Palmitoylation of inducible nitric-oxide synthase at Cys-3 is required for proper intracellular traffic and nitric oxide synthesis.

A number of cell types express inducible nitric-oxide synthase (NOS2) in response to exogenous insults such as bacterial lipopolysaccharide or proinflammatory cytokines. Although it has been known for some time that the N-terminal end of NOS2 suffers a post-translational modification, its exact identification has remained elusive. Using radioactive fatty acids, we show herein that NOS2 becomes thioacylated at Cys-3 with palmitic acid. Site-directed mutagenesis of this single residue results in the absence of the radiolabel incorporation. Acylation of NOS2 is completely indispensable for intracellular sorting and .NO synthesis. In fact, a C3S mutant of NOS2 is completely inactive and accumulates to intracellular membranes that almost totally co-localize with the Golgi marker beta-cop. Likewise, low concentrations of the palmitoylation blocking agents 2-Br-palmitate or 8-Br-palmitate severely affected the .NO synthesis of both NOS2 induced in muscular myotubes and transfected NOS2. However, unlike endothelial NOS, palmitoylation of inducible NOS is not involved in its targeting to caveolae. We have created 16 NOS2-GFP chimeras to inspect the effect of the neighboring residues of Cys-3 on the degree of palmitoylation. In this regard, the hydrophobic residue Pro-4 and the basic residue Lys-6 seem to be indispensable for palmitoylation. In addition, agents that block the endoplasmic reticulum to Golgi transit such as brefeldin A and monensin drastically reduced NOS2 activity leading to its accumulation in perinuclear areas. In summary, palmitoylation of NOS2 at Cys-3 is required for both its activity and proper intracellular localization.

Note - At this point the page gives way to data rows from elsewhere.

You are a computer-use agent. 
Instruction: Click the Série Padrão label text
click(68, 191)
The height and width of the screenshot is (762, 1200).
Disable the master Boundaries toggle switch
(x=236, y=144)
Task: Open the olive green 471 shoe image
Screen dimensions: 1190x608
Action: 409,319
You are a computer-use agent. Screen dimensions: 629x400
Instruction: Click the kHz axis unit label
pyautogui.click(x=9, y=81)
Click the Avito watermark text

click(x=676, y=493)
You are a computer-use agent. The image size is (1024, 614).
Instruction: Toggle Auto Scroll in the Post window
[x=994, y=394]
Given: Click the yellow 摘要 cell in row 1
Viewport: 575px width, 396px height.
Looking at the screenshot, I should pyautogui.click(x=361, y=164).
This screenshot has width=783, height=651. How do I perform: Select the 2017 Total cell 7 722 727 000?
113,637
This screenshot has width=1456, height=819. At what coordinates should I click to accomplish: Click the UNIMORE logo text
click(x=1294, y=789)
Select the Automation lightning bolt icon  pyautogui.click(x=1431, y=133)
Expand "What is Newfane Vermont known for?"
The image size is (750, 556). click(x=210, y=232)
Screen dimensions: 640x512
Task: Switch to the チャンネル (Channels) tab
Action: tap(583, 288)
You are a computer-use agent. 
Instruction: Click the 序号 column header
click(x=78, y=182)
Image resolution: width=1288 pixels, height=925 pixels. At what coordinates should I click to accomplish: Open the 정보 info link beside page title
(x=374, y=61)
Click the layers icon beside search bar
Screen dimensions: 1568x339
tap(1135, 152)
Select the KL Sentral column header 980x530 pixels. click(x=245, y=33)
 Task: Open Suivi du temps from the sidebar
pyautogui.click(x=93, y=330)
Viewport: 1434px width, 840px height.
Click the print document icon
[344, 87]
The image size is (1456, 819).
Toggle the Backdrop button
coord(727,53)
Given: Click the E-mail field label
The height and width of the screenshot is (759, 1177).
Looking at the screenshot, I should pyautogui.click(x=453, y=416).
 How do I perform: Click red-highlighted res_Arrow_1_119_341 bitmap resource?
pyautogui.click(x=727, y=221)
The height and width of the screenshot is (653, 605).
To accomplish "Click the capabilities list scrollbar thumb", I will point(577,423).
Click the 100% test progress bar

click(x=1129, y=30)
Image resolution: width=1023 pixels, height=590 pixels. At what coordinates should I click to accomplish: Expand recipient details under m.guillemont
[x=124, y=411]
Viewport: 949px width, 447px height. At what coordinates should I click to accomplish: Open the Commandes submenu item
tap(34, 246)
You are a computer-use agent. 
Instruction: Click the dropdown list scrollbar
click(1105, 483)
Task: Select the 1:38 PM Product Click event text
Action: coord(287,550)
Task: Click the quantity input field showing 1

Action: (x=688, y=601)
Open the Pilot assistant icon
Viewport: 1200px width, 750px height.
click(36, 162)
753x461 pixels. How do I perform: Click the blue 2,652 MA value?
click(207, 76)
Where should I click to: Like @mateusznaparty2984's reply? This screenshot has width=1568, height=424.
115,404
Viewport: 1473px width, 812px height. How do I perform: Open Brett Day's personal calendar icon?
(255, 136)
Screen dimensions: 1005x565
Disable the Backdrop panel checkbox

Induction of nitric oxide synthase-2 proceeds with the concomitant downregulation of the endogenous caveolin levels.

Several cell types express inducible nitric oxide synthase (NOS2) in response to exogenous insults such as bacterial lipopolysaccharide (LPS) or proinflammatory cytokines. For instance, muscular cells treated with LPS and interferon gamma (IFN-gamma) respond by increasing the mRNA and protein levels of NOS2, and synthesize large amounts of nitric oxide. We show here that transcriptional induction of NOS2 in muscular cells proceeds with a concomitant decrease in the levels of caveolin-1, -2 and -3. Addition of *NO-releasing compounds to C2C12 muscle cells reveals that this downregulation of the caveolin (cav) levels is due to the presence of *NO itself in the case of caveolin-3 and to the action of the LPS/IFN-gamma in the case of cav-1 and cav-2. Likewise, muscle cells obtained from NOS2(-/-) knockout mice challenged with LPS/IFN-gamma could downregulate their levels of cav-1 but not of cav-3, unlike wild-type animals, in which both cav-1 and cav-3 levels diminished in the presence of the proinflammatory insult. Laser confocal immunofluorescence analysis proves that *NO exerts autocrine and paracrine actions, hence diminishing the cav-3 levels. When the induced NOS2 was purified using an affinity resin or immunoprecipitated from muscular tissues, it appears strongly bound not only to calmodulin but also to cav-1, and marginally to cav-2 and cav-3. When the cav levels where reduced using antisense oligonucleotides, an increase in the NOS2-derived.NO levels could be measured, demonstrating the inhibitory role of the three cav isoforms. Our results show that cells expressing NOS2 diminish their cav levels when the synthesis of *NO is required.